- Born: 1966 (age 59–60) Jódar, Jaén, Spain
- Education: University of Granada
- Known for: Evolutionary algorithms, fuzzy systems, decision-making systems
- Scientific career
- Fields: Artificial intelligence, Data mining, Soft computing
- Workplaces: University of Granada

= Francisco Herrera Triguero =

Spanish computer scientist (born 1966)

Francisco Herrera Triguero (born 1966) is a Spanish computer scientist and professor whose research focuses on artificial intelligence, particularly soft computing techniques such as evolutionary algorithms and fuzzy logic, with applications in data mining and decision-making.

He is a full professor in the Department of Computer Science and Artificial Intelligence at the University of Granada and has held senior leadership roles at the Andalusian inter-university institute DaSCI (Data Science and Computational Intelligence).

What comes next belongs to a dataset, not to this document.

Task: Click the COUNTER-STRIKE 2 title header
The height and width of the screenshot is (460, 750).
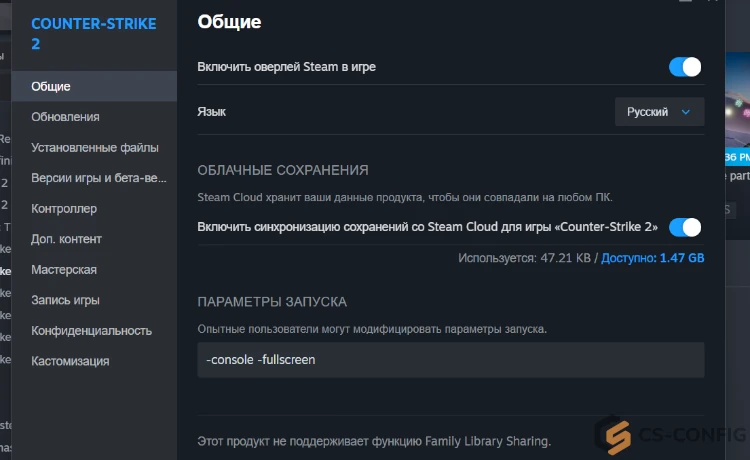Action: (x=94, y=34)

== Early life and education ==
Herrera was born in Jódar (Jaén) in 1966 and studied at the University of Granada, where he later completed doctoral work in artificial intelligence.

== Academic career ==
He joined the Department of Computer Science and Artificial Intelligence at the University of Granada, where he later became a full professor. His has worked in the fields of computer science and engineering.

Since 2018, he has been associated with the leadership of DaSCI, a research institute established by the universities of Granada and Jaén to promote research in data science and computational intelligence.

== Research ==
Herrera’s research has focused on soft computing, including evolutionary computation and fuzzy systems, as well as their application to data mining and intelligent decision-making systems.